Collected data
========================================================================
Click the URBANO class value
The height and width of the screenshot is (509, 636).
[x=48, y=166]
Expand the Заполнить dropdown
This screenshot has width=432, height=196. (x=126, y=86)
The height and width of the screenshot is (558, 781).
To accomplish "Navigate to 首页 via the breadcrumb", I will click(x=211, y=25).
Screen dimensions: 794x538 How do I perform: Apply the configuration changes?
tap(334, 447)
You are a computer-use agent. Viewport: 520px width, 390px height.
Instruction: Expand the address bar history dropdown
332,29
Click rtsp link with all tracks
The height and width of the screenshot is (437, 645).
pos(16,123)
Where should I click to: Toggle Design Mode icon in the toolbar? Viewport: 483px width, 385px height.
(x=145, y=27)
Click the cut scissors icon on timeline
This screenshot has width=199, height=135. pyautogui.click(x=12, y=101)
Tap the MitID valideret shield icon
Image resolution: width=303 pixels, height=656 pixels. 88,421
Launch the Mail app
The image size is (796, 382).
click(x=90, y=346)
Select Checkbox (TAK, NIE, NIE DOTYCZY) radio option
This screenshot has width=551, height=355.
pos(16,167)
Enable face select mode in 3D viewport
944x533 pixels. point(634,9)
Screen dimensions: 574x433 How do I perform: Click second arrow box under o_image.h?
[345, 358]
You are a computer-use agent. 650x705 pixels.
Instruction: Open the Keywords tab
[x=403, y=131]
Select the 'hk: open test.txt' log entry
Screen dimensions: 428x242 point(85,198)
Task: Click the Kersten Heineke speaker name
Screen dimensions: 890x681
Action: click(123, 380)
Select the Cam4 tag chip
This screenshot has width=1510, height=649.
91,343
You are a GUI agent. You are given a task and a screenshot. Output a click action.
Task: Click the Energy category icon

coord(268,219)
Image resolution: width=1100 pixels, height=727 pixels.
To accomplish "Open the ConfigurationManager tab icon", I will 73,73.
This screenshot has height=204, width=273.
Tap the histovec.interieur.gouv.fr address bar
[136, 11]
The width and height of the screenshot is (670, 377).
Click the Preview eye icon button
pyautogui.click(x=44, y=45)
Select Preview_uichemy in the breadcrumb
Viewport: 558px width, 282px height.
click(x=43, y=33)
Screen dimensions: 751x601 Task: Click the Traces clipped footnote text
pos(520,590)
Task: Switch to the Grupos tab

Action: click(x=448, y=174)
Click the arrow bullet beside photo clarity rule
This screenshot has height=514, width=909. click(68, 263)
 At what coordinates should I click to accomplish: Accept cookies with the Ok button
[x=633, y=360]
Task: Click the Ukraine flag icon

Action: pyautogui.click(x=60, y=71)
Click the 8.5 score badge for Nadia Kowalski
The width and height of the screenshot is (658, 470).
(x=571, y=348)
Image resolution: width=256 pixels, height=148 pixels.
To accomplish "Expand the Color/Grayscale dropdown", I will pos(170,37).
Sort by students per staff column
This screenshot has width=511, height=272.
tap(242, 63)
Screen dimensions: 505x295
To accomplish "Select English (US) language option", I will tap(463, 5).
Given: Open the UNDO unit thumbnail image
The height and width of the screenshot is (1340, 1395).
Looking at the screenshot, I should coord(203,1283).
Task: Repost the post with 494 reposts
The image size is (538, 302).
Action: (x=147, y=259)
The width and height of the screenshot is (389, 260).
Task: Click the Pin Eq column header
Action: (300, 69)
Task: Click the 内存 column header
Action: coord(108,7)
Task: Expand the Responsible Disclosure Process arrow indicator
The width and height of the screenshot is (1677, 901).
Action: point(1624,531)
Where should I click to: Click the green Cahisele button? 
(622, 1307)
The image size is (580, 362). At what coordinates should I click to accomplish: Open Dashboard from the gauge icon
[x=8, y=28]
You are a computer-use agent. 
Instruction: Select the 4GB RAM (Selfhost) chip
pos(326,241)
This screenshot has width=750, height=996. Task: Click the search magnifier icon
========================================================================
- [Description of the task]: What is needed is a copy of every line above in which "option" appears.

- [Task result]:
Select Checkbox (TAK, NIE, NIE DOTYCZY) radio option
To accomplish "Select English (US) language option", I will tap(463, 5).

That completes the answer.